Leo Wiener (1862–1939) was an American historian, linguist, author and translator.

Biography

Wiener was born in Bialystok (then in the Russian Empire), of Polish-Jewish origin. His father was Zelman Wiener,[1] and his mother was Frejda Rabinowicz. He studied at the University of Warsaw in 1880, and then at the Friedrich Wilhelm University in Berlin, before immigrating to the United States in 1882. [2]

He traveled to the United States alone, with the purpose of creating a vegetarian commune in Belize. Then, after having travelled and worked around the country, he went to Kansas City, Missouri, and started working as a teacher.[3]

He was a polyglot, and was reputed to speak thirty languages well.[4]

Beginning in 1896, Wiener lectured on Slavic cultures at Harvard University and became the first American professor of Slavic literature. He translated 24 volumes of Leo Tolstoy's works into English.[5] He taught George Rapall Noyes.

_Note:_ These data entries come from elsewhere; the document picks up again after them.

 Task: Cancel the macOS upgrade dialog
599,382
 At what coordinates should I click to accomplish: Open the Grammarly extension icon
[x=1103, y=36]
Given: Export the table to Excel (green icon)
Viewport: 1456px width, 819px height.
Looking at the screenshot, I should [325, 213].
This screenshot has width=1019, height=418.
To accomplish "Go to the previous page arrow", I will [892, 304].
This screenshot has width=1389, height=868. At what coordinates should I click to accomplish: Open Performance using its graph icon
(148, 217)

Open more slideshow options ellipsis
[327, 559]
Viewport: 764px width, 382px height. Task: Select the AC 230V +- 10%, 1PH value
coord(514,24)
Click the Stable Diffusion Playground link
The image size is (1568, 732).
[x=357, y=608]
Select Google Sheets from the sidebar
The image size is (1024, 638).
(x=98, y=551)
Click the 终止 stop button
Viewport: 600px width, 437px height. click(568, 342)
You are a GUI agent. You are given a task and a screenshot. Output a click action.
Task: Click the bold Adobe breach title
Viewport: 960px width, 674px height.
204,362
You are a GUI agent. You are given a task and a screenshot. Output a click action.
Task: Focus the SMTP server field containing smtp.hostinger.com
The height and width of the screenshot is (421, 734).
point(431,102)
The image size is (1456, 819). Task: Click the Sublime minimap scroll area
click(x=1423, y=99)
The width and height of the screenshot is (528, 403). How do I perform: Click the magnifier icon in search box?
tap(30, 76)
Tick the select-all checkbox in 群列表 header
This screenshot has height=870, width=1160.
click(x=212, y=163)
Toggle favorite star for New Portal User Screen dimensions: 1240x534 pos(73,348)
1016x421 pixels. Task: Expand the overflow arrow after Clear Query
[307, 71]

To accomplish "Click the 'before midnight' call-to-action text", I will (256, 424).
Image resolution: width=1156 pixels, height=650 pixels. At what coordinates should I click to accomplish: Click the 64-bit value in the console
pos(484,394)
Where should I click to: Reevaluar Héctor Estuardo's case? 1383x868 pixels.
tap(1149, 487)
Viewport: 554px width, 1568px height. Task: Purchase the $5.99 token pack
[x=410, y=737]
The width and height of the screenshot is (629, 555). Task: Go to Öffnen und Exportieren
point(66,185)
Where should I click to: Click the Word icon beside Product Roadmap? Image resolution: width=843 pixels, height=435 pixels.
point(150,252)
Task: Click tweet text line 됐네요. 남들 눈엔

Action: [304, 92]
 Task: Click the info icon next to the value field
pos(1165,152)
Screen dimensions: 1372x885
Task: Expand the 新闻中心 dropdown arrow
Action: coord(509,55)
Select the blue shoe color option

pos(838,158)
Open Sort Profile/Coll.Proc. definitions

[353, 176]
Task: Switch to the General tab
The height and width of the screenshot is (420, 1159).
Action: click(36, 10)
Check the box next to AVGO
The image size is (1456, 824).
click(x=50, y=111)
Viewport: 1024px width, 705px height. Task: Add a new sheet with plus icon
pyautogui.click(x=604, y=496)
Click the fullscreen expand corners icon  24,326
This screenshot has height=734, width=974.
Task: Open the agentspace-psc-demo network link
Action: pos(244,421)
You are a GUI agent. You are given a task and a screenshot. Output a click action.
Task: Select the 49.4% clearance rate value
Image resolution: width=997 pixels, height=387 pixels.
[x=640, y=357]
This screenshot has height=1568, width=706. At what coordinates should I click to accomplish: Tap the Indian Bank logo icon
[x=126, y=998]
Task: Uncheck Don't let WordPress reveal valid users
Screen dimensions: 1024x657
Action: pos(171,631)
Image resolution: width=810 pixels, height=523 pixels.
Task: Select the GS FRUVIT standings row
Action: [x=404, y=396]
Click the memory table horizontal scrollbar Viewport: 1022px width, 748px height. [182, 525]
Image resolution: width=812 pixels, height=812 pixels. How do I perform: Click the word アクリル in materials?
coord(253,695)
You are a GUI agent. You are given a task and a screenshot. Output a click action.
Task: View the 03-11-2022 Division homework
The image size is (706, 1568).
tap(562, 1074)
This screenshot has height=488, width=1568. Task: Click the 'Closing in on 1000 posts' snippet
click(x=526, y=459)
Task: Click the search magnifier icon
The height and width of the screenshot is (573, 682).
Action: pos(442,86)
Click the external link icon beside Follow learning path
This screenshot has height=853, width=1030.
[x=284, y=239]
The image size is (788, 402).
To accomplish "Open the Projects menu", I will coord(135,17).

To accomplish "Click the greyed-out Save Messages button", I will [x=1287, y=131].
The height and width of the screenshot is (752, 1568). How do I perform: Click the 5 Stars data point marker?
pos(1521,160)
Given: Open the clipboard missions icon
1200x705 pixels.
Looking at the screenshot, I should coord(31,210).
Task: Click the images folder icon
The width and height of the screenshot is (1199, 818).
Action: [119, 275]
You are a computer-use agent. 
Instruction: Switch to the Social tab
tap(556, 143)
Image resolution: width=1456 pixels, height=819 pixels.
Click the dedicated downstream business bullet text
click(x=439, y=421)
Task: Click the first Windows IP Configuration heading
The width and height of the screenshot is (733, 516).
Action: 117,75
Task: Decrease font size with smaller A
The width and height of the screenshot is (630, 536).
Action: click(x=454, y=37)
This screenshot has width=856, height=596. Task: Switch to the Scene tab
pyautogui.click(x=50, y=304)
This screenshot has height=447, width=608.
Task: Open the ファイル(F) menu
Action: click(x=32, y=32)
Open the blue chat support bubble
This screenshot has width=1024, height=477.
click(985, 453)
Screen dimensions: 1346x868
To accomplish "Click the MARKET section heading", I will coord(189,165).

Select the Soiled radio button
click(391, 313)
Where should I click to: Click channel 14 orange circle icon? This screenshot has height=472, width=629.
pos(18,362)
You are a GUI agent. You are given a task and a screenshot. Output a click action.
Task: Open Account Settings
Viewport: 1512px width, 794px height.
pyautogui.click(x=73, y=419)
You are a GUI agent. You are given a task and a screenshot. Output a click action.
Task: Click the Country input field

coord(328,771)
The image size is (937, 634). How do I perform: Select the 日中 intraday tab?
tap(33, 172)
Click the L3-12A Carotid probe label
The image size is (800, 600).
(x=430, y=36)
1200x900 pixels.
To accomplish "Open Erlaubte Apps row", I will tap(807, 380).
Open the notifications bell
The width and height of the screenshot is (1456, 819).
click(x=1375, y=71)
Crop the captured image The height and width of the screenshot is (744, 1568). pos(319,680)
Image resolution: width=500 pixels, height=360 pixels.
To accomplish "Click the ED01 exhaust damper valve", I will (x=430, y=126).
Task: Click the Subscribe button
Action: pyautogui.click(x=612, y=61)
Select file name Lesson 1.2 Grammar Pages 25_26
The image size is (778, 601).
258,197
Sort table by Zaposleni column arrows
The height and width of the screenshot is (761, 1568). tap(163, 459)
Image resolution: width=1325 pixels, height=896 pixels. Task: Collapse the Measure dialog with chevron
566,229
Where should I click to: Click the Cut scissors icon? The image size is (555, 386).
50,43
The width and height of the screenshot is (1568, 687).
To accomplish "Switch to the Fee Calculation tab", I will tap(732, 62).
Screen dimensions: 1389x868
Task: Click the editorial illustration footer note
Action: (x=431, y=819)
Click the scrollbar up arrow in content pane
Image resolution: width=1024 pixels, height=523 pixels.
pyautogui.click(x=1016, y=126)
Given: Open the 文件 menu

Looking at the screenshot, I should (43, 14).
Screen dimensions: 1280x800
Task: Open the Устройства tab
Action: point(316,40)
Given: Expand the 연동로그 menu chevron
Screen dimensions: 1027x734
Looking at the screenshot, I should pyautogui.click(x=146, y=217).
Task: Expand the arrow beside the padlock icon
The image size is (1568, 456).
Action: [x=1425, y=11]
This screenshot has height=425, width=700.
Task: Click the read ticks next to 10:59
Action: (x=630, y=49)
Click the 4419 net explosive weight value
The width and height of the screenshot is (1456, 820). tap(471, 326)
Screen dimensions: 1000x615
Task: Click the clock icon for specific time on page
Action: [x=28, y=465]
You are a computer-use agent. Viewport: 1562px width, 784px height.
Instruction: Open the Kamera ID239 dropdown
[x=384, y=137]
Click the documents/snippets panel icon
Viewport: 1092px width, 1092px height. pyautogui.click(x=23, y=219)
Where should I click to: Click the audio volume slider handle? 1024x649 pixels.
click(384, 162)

He was the father of MIT mathematician Norbert Wiener.

Major works as author

  • French Words in Wolfram Von Eschenbach. 1893.
  • Popular poetry of the Russian Jews. 1898.
  • The history of Yiddish literature in the nineteenth century. 1899.
  • The Ferrara Bible. 1900.
  • Anthology of Russian Literature from the Earliest Period to the Present Time. 1902–1903.
  • Gypsies as fortune-tellers and as blacksmiths. 1909.
  • Philological fallacies: one in romance, another in Germanic. 1914.
  • Commentary to the Germanic laws and mediaeval documents. 1915.
  • An Interpretation of the Russian People. 1915.
  • (translator) of Josef Svatopluk Machar's (1916). Magdalen.
  • Contributions Toward a History of Arabico-Gothic Culture. 1917–1921.
  • Africa and the discovery of America. 1922. Vols. I-III.
  • The contemporary drama of Russia. 1924.
  • The philological history of "tobacco" in America. 1925.
  • Mayan and Mexican origins. 1926.

References

  1. "Bialystok Birth Records".
  2. Liptzin, Sol (2007). "Wiener, Leo." Encyclopaedia Judaica. 2nd ed. Detroit: Macmillan Reference USA. Vol. 21, pp. 47-48. Retrieved via Gale Virtual Reference Library, August 4, 2018. Also available online via Encyclopedia.com.
  3. Conway, Siegelman (2005). Dark Hero of the Information Age. Basic Books. Retrieved November 10, 2010.
  4. Department of Slavic Languages & Literatures, 2018 The President and Fellows of Harvard College.
  5. Tolstoy, Lev N. (1904). The Complete Works of Count Tolstoy (Translated from the Original Russian and edited by Leo Wiener). I. Boston: Dana Estes & Company. pp. iii–iv. Retrieved July 12, 2017 via Internet Archive.